====== Excerpted passage

At Large  October 9, 2019  Chandra Noyes

Finland Vows to Return Native American Artifacts

wikimedia commons

Cliff Palace in 1891, taken by Gustaf Nordenskiöld

Native American artifacts that were taken nearly 130 years ago are finally set to be returned to their sacred lands.

As part of last week’s visit from Finnish President Sauli Niinisto to the White House, the President agreed to return the collection of goods to the Native American tribes who once occupied Mesa Verde National Park, a UNESCO World Heritage Site in Colorado.

wikimedia commons Rationalobserver

Cliff Palace in Mesa Verde National Park

Amateur archeologists and anthropologists alike plundered Mesa Verde’s cliff dwellings for years, taking what they pleased. Amongst them was Swedish researcher Gustaf Nordenskiöld, whose controversial excavation and exportation of hundreds of items from Mesa Verde in the late 1890s drew attention to the need to protect such sites and artifacts. At the time, Mesa Verde was not a national park and no law prevented researchers like Nordenskiöld from plundering historic sites. 

When authorities tried to stop Nordenskiöld from leaving the country with the collection in 1891, they did not have the legal grounds to do so. Because of the case and the uproar it caused, President Theodore Roosevelt approved the Federal Antiquities Act of 1906 created Mesa Verde National Park.

============
====== Record list

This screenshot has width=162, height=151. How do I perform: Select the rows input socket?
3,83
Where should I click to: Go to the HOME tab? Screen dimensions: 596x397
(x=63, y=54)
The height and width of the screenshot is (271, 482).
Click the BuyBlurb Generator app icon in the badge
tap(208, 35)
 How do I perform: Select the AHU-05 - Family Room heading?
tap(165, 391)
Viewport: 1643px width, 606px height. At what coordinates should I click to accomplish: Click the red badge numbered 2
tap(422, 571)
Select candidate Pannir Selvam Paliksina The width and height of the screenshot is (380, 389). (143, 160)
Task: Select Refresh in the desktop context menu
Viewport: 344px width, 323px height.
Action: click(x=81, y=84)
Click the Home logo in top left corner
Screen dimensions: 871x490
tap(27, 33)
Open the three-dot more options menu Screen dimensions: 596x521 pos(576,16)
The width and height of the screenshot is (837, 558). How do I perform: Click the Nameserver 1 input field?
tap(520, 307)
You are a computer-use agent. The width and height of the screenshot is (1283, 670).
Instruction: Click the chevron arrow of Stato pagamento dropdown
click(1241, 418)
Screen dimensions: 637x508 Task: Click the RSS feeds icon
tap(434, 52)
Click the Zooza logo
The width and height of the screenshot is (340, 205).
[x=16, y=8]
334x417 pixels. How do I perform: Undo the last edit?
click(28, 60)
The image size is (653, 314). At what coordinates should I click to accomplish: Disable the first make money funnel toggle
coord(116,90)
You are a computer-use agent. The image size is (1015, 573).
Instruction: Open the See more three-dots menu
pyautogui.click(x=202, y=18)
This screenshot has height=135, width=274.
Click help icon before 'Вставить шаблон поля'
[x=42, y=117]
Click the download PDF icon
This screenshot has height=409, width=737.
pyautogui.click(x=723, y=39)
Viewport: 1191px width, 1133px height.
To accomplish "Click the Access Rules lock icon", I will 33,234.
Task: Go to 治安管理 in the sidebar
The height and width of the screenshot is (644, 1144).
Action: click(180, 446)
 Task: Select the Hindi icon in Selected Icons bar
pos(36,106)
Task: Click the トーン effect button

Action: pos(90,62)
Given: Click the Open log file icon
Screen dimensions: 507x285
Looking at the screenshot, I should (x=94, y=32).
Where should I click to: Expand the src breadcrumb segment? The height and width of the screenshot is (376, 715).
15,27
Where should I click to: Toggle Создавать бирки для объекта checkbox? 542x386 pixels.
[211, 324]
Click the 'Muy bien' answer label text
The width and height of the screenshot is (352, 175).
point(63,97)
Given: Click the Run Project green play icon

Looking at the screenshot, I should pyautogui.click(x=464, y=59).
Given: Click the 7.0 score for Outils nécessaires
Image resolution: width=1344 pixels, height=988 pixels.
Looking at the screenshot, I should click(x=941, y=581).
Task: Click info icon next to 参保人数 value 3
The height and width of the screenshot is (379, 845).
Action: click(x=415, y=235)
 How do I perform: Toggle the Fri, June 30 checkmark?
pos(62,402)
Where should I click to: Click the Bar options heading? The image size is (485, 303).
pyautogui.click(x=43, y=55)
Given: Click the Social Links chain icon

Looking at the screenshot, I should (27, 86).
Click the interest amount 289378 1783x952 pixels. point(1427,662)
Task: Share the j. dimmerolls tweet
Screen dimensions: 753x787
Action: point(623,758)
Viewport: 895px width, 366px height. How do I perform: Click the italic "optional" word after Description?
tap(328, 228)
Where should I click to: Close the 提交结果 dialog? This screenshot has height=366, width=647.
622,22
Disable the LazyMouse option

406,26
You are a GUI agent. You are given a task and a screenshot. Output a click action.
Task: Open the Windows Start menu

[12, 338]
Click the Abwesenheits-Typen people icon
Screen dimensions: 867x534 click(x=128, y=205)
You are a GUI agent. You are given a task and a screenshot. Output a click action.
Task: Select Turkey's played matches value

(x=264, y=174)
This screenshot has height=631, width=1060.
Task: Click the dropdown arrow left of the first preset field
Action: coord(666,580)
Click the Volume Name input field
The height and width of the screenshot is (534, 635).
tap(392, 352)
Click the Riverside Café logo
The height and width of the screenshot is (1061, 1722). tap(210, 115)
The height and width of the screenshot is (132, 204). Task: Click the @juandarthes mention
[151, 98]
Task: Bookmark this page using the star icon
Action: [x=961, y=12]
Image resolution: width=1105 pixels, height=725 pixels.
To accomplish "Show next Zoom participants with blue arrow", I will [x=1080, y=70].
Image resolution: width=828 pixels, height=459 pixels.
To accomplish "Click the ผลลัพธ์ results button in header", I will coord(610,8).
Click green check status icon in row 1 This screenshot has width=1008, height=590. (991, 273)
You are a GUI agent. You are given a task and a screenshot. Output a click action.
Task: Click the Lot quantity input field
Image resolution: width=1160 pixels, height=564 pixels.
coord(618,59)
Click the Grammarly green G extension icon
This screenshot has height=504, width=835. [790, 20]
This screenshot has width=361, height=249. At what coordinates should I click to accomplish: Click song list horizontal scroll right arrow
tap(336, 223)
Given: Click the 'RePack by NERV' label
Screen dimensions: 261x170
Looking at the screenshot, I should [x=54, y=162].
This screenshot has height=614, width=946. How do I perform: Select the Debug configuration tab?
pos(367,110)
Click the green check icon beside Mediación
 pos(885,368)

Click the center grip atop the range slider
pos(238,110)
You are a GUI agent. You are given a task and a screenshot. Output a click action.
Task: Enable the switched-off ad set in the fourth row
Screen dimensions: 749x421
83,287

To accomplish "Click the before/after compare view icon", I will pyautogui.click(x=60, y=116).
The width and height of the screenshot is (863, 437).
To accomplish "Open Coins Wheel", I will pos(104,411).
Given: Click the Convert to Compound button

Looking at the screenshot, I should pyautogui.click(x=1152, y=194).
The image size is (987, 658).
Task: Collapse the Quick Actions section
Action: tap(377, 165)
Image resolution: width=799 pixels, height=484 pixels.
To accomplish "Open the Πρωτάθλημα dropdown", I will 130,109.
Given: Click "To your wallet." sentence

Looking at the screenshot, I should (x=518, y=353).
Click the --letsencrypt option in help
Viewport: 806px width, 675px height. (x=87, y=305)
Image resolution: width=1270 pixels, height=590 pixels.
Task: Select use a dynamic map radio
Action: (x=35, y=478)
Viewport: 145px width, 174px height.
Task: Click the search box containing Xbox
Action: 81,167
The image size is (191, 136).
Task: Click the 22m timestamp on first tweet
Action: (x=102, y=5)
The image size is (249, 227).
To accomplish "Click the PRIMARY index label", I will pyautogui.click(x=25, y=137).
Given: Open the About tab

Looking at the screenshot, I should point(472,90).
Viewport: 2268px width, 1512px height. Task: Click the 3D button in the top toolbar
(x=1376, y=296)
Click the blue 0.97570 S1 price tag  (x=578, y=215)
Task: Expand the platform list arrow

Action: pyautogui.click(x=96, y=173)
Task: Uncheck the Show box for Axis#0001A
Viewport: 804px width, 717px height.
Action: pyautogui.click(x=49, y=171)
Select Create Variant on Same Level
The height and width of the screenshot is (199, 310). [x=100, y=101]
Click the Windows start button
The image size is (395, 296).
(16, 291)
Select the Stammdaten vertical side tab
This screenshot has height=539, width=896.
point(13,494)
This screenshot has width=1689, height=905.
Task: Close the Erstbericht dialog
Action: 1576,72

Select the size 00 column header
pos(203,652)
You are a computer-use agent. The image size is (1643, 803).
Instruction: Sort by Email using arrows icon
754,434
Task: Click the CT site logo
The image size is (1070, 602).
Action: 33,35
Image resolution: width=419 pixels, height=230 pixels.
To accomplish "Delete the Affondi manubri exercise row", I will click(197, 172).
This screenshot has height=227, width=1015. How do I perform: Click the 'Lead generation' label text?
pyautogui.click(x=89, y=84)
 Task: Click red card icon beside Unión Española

============

Copy out the entire article about Finland returning Native American artifacts, word for word from beginning to end.

> _The result_
At Large  October 9, 2019  Chandra Noyes

Finland Vows to Return Native American Artifacts

wikimedia commons

Cliff Palace in 1891, taken by Gustaf Nordenskiöld

Native American artifacts that were taken nearly 130 years ago are finally set to be returned to their sacred lands.

As part of last week’s visit from Finnish President Sauli Niinisto to the White House, the President agreed to return the collection of goods to the Native American tribes who once occupied Mesa Verde National Park, a UNESCO World Heritage Site in Colorado.

wikimedia commons Rationalobserver

Cliff Palace in Mesa Verde National Park

Amateur archeologists and anthropologists alike plundered Mesa Verde’s cliff dwellings for years, taking what they pleased. Amongst them was Swedish researcher Gustaf Nordenskiöld, whose controversial excavation and exportation of hundreds of items from Mesa Verde in the late 1890s drew attention to the need to protect such sites and artifacts. At the time, Mesa Verde was not a national park and no law prevented researchers like Nordenskiöld from plundering historic sites. 

When authorities tried to stop Nordenskiöld from leaving the country with the collection in 1891, they did not have the legal grounds to do so. Because of the case and the uproar it caused, President Theodore Roosevelt approved the Federal Antiquities Act of 1906 created Mesa Verde National Park.